Start of Items

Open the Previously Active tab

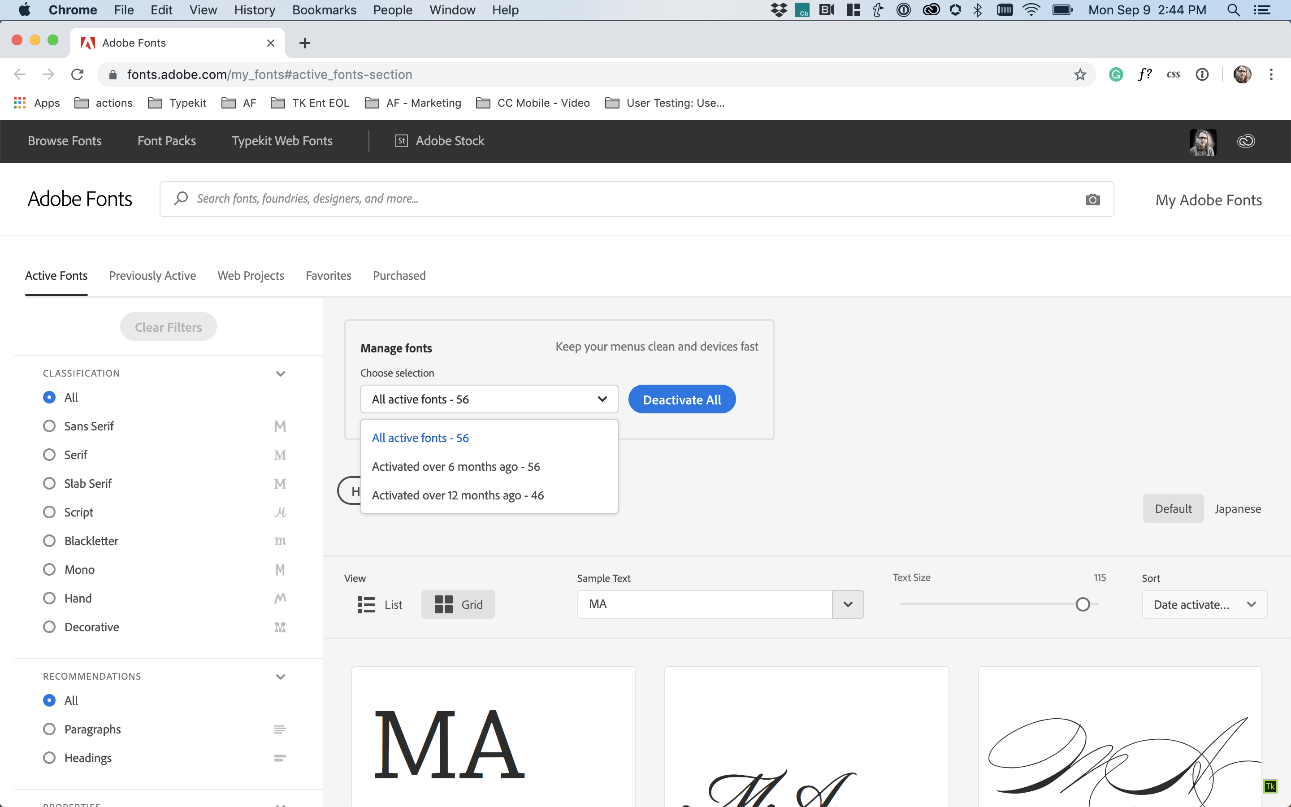click(x=152, y=276)
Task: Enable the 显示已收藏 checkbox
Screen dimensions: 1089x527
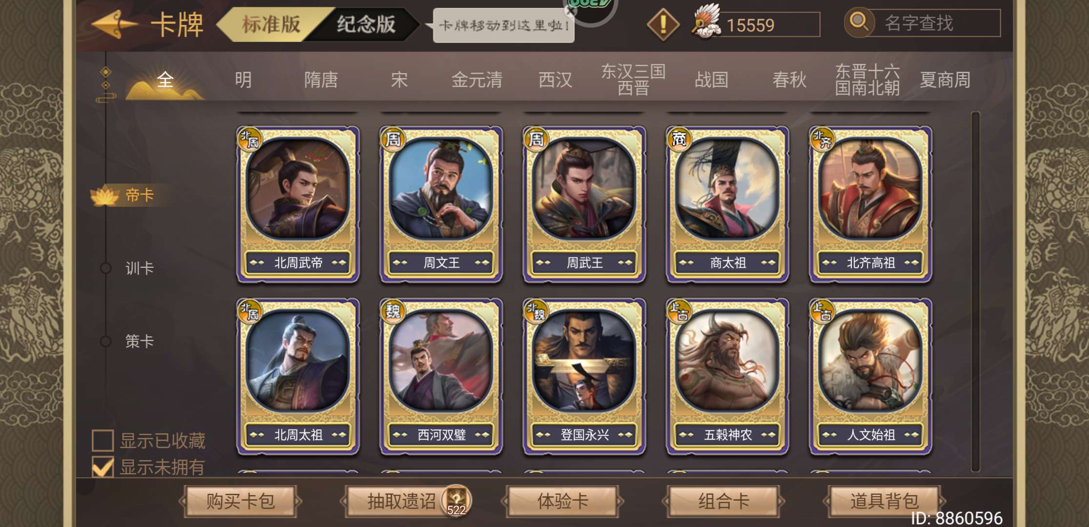Action: pyautogui.click(x=103, y=440)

End of Items

• _Given exercise_
Repeat every row above, substituting "tick box" for "checkbox" and keeping everything else the same. Omit the pictures from your answer.

• _Written solution_
Open the Previously Active tab

click(x=152, y=276)
Task: Enable the 显示已收藏 tick box
Screen dimensions: 1089x527
Action: pyautogui.click(x=103, y=440)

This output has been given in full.